15 August 2019
The expanding availability of digital technologies is generating large amounts of detailed health-related data outside formal healthcare settings. Interest in this citizen generated data (CGD) has to date focused on how the information it provides about an individual can be used to improve the health of that same individual. This policy briefing explores the potential CGD has to improve the health of populations.
Read our other CGD resources:
What is citizen generated data?
Citizen generated data: the ethics of remote patient monitoring
In order to prevent disease, promote health and prolong life, public health requires datasets to understand what the key health issues are and how they are distributed across society.
Interest in citizen generated data has up to now focused on how data about an individidual can be used to improve the health of that person. In principle, the aggregation of CGD may also have benefits for populations by providing opportunities to: Enrich existing health datasets
CGD may also be useful in informing, evaluating, and even delivering innovative public health interventions.
Current gaps in data used to monitor population health include data on conditions known to be considerably underreported (e.g. mental health conditions) and conditions commonly managed without seeing a doctor (e.g. hayfever). Furthermore, most health data is currently gathered within a healthcare setting, but a diverse range of factors that influence health arise in the home and other environments. These are rarely captured, but potentially very valuable.
Citizen generated data could help to address these data gaps. For example, smartphone associated sensor technology could help to quantify determinants such as pollution (see example box) or internet search data could be used to monitor population-level health symptoms, such as the spread of flu. For some conditions there is evidence that health data generated from citizen sources correlates well with health data gathered via more established methods (such as clinical consultations). However, lack of information about, for example, the person searching online and why they are searching, greatly limits the scope for accurately interpreting and taking action on CGD unless it is in conjunction with data from established sources.
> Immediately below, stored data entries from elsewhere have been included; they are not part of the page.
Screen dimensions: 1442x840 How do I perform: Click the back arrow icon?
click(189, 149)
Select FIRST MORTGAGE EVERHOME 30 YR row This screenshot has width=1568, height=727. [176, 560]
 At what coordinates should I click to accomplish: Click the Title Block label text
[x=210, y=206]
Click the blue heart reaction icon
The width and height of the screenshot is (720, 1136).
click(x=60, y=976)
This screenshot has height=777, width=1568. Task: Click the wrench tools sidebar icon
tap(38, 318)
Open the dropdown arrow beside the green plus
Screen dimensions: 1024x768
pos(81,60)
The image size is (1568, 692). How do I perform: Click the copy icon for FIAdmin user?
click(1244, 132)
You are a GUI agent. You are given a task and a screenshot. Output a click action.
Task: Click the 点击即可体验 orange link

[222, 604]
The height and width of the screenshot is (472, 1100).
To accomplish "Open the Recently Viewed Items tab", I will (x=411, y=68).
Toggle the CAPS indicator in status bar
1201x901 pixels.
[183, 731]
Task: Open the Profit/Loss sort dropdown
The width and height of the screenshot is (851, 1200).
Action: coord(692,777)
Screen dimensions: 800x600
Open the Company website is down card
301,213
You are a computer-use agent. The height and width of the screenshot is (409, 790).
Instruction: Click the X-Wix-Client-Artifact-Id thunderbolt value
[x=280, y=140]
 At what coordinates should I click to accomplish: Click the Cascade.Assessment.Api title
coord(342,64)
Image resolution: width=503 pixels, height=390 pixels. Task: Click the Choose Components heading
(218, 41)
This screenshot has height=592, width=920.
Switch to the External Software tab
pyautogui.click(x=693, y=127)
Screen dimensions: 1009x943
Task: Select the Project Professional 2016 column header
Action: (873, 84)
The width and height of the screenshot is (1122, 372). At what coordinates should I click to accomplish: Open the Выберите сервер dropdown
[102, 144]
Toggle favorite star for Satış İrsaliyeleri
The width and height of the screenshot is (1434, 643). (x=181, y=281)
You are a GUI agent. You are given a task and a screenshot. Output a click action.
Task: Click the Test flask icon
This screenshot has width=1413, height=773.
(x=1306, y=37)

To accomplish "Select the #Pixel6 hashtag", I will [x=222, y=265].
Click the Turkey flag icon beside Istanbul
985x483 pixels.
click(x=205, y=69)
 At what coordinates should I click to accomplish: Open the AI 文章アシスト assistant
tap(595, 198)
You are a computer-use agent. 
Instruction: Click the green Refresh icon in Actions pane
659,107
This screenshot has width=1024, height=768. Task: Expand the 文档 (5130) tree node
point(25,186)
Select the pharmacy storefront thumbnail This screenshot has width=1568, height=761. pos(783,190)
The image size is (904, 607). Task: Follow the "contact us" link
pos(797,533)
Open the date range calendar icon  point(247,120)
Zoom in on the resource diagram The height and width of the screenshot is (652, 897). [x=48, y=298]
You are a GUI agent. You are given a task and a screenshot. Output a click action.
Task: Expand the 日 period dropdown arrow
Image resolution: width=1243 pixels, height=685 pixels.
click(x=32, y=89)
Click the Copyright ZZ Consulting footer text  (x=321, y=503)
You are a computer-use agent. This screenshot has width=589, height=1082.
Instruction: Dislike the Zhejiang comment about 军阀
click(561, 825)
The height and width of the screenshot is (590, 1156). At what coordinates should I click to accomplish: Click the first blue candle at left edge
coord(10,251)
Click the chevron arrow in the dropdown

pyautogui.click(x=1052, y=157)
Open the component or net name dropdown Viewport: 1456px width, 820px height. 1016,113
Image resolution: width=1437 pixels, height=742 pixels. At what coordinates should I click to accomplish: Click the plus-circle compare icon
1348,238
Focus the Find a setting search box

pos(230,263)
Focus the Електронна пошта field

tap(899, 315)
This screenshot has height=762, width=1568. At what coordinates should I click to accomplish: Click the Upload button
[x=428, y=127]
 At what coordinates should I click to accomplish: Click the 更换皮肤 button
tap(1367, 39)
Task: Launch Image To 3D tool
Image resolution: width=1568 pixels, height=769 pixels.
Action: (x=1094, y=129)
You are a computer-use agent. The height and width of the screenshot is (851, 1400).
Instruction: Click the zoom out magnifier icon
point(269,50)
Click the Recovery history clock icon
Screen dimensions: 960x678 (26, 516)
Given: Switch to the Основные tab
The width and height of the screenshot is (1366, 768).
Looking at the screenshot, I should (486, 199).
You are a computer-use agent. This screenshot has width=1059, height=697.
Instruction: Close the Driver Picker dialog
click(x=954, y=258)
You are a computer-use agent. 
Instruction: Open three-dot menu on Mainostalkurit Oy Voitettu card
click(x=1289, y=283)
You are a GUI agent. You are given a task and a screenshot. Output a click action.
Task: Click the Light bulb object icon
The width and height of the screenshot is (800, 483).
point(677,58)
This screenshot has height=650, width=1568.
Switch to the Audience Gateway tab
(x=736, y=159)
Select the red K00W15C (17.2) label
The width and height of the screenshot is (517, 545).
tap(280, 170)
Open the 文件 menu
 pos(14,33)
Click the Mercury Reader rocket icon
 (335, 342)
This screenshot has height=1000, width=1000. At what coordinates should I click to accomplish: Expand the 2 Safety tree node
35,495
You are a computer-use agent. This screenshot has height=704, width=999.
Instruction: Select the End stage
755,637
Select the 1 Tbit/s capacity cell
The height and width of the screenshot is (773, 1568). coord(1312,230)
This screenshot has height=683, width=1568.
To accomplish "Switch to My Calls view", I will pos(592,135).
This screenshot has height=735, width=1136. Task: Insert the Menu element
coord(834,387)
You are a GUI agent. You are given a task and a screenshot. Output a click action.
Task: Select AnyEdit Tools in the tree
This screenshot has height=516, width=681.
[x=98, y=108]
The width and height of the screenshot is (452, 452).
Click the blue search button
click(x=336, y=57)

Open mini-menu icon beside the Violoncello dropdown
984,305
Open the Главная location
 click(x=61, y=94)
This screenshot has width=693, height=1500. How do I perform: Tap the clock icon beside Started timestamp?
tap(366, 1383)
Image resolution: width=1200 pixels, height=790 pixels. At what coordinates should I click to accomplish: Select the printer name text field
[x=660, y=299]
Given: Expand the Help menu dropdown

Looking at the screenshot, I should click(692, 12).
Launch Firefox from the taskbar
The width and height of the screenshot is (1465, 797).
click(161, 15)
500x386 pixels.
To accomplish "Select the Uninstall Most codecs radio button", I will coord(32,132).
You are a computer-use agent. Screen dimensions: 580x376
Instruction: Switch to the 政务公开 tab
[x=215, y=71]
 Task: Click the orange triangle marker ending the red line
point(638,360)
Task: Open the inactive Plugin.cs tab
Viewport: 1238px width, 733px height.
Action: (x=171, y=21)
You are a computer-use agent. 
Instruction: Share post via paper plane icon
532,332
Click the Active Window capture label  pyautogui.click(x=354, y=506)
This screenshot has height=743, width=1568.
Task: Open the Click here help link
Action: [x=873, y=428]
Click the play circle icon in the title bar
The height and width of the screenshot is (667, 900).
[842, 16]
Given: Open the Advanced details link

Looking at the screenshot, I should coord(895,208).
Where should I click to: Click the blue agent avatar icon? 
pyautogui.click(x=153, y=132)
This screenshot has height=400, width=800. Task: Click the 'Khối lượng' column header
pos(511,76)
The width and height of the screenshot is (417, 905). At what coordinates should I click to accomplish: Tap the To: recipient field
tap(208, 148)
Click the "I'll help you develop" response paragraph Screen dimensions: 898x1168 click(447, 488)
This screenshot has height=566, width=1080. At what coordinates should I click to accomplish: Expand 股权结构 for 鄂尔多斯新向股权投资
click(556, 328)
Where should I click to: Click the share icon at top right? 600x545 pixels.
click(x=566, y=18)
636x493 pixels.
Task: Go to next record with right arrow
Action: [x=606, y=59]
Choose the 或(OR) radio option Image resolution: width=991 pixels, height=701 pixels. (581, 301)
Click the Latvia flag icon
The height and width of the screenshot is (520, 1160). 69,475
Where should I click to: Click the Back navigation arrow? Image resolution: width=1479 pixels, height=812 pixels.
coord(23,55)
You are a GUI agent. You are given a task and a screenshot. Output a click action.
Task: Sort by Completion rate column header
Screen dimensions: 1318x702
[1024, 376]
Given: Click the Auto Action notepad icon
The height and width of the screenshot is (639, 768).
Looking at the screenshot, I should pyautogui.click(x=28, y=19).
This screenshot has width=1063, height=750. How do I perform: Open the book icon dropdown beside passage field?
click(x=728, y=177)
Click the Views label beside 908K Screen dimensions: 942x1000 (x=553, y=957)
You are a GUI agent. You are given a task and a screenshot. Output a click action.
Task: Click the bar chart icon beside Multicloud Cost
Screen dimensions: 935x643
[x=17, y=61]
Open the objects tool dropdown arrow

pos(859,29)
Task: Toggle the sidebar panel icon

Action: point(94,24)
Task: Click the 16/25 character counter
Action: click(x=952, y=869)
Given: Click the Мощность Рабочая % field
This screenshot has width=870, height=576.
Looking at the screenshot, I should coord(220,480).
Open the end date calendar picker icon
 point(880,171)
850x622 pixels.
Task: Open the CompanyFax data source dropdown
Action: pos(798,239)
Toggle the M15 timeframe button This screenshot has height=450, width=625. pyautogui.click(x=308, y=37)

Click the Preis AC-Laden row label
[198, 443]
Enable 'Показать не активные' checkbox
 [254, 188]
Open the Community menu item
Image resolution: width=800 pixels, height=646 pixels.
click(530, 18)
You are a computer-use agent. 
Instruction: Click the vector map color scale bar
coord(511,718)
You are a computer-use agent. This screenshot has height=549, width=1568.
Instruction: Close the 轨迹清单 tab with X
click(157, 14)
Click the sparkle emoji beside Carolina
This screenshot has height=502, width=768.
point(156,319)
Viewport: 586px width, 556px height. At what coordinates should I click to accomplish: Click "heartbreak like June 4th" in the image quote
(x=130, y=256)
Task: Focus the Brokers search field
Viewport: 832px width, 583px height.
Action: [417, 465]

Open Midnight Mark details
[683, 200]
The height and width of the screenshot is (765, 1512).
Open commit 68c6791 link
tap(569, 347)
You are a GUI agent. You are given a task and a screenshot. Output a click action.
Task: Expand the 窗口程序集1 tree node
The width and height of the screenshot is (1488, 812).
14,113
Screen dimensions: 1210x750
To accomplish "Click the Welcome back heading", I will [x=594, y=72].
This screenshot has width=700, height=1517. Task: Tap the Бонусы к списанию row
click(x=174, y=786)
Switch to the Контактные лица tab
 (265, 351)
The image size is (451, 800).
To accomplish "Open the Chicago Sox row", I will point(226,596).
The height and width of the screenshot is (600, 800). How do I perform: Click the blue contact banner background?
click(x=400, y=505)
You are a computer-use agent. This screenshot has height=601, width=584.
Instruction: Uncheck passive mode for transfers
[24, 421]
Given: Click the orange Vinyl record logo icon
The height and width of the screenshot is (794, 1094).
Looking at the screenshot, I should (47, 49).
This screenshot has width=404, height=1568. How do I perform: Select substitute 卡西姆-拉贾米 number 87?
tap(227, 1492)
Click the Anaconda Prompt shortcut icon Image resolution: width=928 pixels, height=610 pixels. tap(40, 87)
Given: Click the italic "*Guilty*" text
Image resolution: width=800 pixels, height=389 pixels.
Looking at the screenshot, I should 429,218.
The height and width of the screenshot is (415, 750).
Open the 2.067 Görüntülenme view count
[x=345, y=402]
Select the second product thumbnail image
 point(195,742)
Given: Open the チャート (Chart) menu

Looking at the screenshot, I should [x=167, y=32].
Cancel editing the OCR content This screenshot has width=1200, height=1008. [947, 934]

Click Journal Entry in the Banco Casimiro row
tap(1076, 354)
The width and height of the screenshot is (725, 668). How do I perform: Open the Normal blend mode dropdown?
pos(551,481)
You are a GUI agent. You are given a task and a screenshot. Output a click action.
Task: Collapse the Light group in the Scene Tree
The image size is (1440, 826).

The need for accurate, consistent data over time is also limiting the current utility of CGD for health surveillance, although there is potential for providing targeted qualitative information at a local level to better profile the health of a community. Such insights may prove useful in informing public health initiatives.
Promoting healthy lifestyle choices and behavioural changes is a significant public health challenge. The tools that generate CGD could be used to prompt and target behaviour change, for example through a combination of mobile phone applications and wearable technology to monitor and encourage a person’s physical activity.
However current evidence indicates mixed results as to whether there has been any impact. Where change has been reported, it was generally short term with a high rate of drop off over time. When used to prompt behaviour change, there is better evidence of impact when targeting to individuals who could benefit most from them, but the challenge to sustain use remains.
Patients are using the internet to describe their experiences of healthcare, providing a readily available source of information to inform healthcare improvement and ultimately the quality of healthcare services. The use of internet captured views is currently being assessed by groups such as HDRUK and the Health Foundation to determine whether CGD can be a source of viable information.
The utility of CGD to public health is just beginning to be explored and understanding how best to use this data and approaches for doing so still need to be developed. Actual use of CGD in public health has tended to be geographically localised, and limited to small scale studies. Scope for widescale adoption is low, constrained by general infrastructure challenges as well as the quality of available studies.
Whilst CGD may support surveillance and inform current public health initiatives, it will not replace them for the forseeable future. Developing the use of CGD to improve public health will depend on finding answers to important questions:
Acceptance, adoption and sustained use by the public, patients and professionals will depend on demonstrating how data is of clinical benefit. To date studies have not generally focused on the impact on clinical outcomes of this nacent development.
Public trust is crucial if the health system is to have access to data generated by citizens where the primary intent was not to infer conclusions about their personal health. The regulation around the devices that generate and collect CGD and how data can be analysed and used is uncertain.
The population group producing and using certain types of CGD (e.g. data from health wearables) are generally healthier – differential usage and acceptance will need to be factored into design and development for its use to be targeted for public health purposes. Furthermore, there may be differences in the demographics of those who are willing to share data.
While there are many challenges, the changing ways in which health data is generated and the scope of CGD means its potential benefits for public health should not be dismissed.
Public health professionals should be aware of its potential and what is necessary to progress work in this field. To realise the potential that CGD may offer public health as a support to established data sources, end-users must be involved in the design of data gathering processes and devices. Collaboration between technology companies and public health providers will also be essential.